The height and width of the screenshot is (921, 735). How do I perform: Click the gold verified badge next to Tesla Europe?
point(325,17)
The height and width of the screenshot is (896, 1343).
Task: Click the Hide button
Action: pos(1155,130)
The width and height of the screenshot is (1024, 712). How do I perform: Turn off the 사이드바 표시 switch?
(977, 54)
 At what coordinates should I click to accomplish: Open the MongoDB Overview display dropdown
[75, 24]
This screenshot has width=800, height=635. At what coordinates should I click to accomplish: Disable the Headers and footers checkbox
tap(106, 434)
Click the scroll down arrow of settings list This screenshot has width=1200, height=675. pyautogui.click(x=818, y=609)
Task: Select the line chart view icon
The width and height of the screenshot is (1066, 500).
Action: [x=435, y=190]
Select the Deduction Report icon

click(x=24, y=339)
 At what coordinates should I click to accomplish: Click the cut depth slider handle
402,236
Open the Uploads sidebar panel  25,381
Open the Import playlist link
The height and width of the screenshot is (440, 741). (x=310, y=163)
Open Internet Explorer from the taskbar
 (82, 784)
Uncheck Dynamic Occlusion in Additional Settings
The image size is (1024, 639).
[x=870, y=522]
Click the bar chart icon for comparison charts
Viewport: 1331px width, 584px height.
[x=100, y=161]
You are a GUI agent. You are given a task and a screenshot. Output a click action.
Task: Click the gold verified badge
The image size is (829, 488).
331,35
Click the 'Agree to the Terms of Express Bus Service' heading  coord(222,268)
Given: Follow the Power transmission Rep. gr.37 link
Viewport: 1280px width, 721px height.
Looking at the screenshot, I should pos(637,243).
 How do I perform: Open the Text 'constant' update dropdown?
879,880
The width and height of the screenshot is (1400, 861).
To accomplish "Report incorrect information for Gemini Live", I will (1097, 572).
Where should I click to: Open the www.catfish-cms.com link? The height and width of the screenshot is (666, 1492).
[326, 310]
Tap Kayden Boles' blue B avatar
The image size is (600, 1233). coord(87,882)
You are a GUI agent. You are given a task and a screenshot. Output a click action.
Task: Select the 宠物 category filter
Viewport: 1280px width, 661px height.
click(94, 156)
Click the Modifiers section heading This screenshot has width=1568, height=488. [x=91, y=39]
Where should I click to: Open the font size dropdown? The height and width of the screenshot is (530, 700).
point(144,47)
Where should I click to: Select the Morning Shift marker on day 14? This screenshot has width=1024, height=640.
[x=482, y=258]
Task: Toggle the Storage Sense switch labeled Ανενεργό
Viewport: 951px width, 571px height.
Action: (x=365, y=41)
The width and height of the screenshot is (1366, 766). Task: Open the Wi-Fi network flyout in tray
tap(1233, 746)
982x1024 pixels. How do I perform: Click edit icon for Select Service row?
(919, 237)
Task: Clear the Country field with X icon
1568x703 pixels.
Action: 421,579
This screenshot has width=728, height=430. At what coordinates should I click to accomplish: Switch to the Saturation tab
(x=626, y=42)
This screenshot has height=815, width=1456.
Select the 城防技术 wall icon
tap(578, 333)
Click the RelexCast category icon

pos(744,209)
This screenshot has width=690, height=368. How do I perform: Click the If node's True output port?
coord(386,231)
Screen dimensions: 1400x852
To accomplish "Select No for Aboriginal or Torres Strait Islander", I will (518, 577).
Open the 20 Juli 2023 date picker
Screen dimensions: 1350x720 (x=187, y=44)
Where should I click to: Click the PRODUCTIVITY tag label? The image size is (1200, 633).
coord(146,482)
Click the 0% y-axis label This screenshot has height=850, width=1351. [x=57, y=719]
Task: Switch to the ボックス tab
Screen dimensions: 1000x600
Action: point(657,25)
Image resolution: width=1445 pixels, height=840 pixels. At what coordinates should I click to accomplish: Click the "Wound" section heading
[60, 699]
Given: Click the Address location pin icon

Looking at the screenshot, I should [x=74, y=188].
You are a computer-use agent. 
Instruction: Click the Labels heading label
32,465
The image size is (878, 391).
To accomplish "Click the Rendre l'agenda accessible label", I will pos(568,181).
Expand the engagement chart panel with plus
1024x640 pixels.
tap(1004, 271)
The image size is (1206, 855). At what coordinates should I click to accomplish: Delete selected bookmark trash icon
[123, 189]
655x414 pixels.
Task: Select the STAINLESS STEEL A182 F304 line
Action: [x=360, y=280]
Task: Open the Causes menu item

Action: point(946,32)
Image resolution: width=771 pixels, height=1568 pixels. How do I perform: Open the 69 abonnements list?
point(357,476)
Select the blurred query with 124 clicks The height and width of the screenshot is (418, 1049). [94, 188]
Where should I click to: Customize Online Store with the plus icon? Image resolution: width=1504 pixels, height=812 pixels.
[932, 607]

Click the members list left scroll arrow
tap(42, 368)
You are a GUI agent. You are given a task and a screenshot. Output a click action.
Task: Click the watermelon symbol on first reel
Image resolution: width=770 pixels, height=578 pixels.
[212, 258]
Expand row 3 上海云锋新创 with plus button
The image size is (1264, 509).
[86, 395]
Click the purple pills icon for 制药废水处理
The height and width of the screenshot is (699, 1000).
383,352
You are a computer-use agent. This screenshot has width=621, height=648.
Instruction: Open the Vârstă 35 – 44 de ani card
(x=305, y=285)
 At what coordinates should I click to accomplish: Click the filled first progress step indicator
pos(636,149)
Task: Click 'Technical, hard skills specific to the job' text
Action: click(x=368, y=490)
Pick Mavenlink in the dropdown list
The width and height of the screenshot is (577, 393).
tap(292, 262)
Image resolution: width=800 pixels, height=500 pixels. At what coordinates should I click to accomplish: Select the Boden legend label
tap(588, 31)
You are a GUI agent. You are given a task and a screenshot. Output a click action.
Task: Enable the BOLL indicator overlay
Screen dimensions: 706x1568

###

#### To do:
Write out the full listing, keeping every line exactly as it is.

#### Expected answer:
The height and width of the screenshot is (921, 735). How do I perform: Click the gold verified badge next to Tesla Europe?
point(325,17)
The height and width of the screenshot is (896, 1343).
Task: Click the Hide button
Action: pos(1155,130)
The width and height of the screenshot is (1024, 712). How do I perform: Turn off the 사이드바 표시 switch?
(977, 54)
 At what coordinates should I click to accomplish: Open the MongoDB Overview display dropdown
[75, 24]
This screenshot has width=800, height=635. At what coordinates should I click to accomplish: Disable the Headers and footers checkbox
tap(106, 434)
Click the scroll down arrow of settings list This screenshot has width=1200, height=675. pyautogui.click(x=818, y=609)
Task: Select the line chart view icon
The width and height of the screenshot is (1066, 500).
Action: [x=435, y=190]
Select the Deduction Report icon

click(x=24, y=339)
 At what coordinates should I click to accomplish: Click the cut depth slider handle
402,236
Open the Uploads sidebar panel  25,381
Open the Import playlist link
The height and width of the screenshot is (440, 741). (x=310, y=163)
Open Internet Explorer from the taskbar
 (82, 784)
Uncheck Dynamic Occlusion in Additional Settings
The image size is (1024, 639).
[x=870, y=522]
Click the bar chart icon for comparison charts
Viewport: 1331px width, 584px height.
[x=100, y=161]
You are a GUI agent. You are given a task and a screenshot. Output a click action.
Task: Click the gold verified badge
The image size is (829, 488).
331,35
Click the 'Agree to the Terms of Express Bus Service' heading  coord(222,268)
Given: Follow the Power transmission Rep. gr.37 link
Viewport: 1280px width, 721px height.
Looking at the screenshot, I should pos(637,243).
 How do I perform: Open the Text 'constant' update dropdown?
879,880
The width and height of the screenshot is (1400, 861).
To accomplish "Report incorrect information for Gemini Live", I will (1097, 572).
Where should I click to: Open the www.catfish-cms.com link? The height and width of the screenshot is (666, 1492).
[326, 310]
Tap Kayden Boles' blue B avatar
The image size is (600, 1233). coord(87,882)
You are a GUI agent. You are given a task and a screenshot. Output a click action.
Task: Select the 宠物 category filter
Viewport: 1280px width, 661px height.
click(94, 156)
Click the Modifiers section heading This screenshot has width=1568, height=488. [x=91, y=39]
Where should I click to: Open the font size dropdown? The height and width of the screenshot is (530, 700).
point(144,47)
Where should I click to: Select the Morning Shift marker on day 14? This screenshot has width=1024, height=640.
[x=482, y=258]
Task: Toggle the Storage Sense switch labeled Ανενεργό
Viewport: 951px width, 571px height.
Action: (x=365, y=41)
The width and height of the screenshot is (1366, 766). Task: Open the Wi-Fi network flyout in tray
tap(1233, 746)
982x1024 pixels. How do I perform: Click edit icon for Select Service row?
(919, 237)
Task: Clear the Country field with X icon
1568x703 pixels.
Action: 421,579
This screenshot has width=728, height=430. At what coordinates should I click to accomplish: Switch to the Saturation tab
(x=626, y=42)
This screenshot has height=815, width=1456.
Select the 城防技术 wall icon
tap(578, 333)
Click the RelexCast category icon

pos(744,209)
This screenshot has width=690, height=368. How do I perform: Click the If node's True output port?
coord(386,231)
Screen dimensions: 1400x852
To accomplish "Select No for Aboriginal or Torres Strait Islander", I will (518, 577).
Open the 20 Juli 2023 date picker
Screen dimensions: 1350x720 (x=187, y=44)
Where should I click to: Click the PRODUCTIVITY tag label? The image size is (1200, 633).
coord(146,482)
Click the 0% y-axis label This screenshot has height=850, width=1351. [x=57, y=719]
Task: Switch to the ボックス tab
Screen dimensions: 1000x600
Action: point(657,25)
Image resolution: width=1445 pixels, height=840 pixels. At what coordinates should I click to accomplish: Click the "Wound" section heading
[60, 699]
Given: Click the Address location pin icon

Looking at the screenshot, I should [x=74, y=188].
You are a computer-use agent. 
Instruction: Click the Labels heading label
32,465
The image size is (878, 391).
To accomplish "Click the Rendre l'agenda accessible label", I will pos(568,181).
Expand the engagement chart panel with plus
1024x640 pixels.
tap(1004, 271)
The image size is (1206, 855). At what coordinates should I click to accomplish: Delete selected bookmark trash icon
[123, 189]
655x414 pixels.
Task: Select the STAINLESS STEEL A182 F304 line
Action: [x=360, y=280]
Task: Open the Causes menu item

Action: point(946,32)
Image resolution: width=771 pixels, height=1568 pixels. How do I perform: Open the 69 abonnements list?
point(357,476)
Select the blurred query with 124 clicks The height and width of the screenshot is (418, 1049). [94, 188]
Where should I click to: Customize Online Store with the plus icon? Image resolution: width=1504 pixels, height=812 pixels.
[932, 607]

Click the members list left scroll arrow
tap(42, 368)
You are a GUI agent. You are given a task and a screenshot. Output a click action.
Task: Click the watermelon symbol on first reel
Image resolution: width=770 pixels, height=578 pixels.
[212, 258]
Expand row 3 上海云锋新创 with plus button
The image size is (1264, 509).
[86, 395]
Click the purple pills icon for 制药废水处理
The height and width of the screenshot is (699, 1000).
383,352
You are a computer-use agent. This screenshot has width=621, height=648.
Instruction: Open the Vârstă 35 – 44 de ani card
(x=305, y=285)
 At what coordinates should I click to accomplish: Click the filled first progress step indicator
pos(636,149)
Task: Click 'Technical, hard skills specific to the job' text
Action: click(x=368, y=490)
Pick Mavenlink in the dropdown list
The width and height of the screenshot is (577, 393).
tap(292, 262)
Image resolution: width=800 pixels, height=500 pixels. At what coordinates should I click to accomplish: Select the Boden legend label
tap(588, 31)
You are a GUI agent. You are given a task and a screenshot. Output a click action.
Task: Enable the BOLL indicator overlay
Screen dimensions: 706x1568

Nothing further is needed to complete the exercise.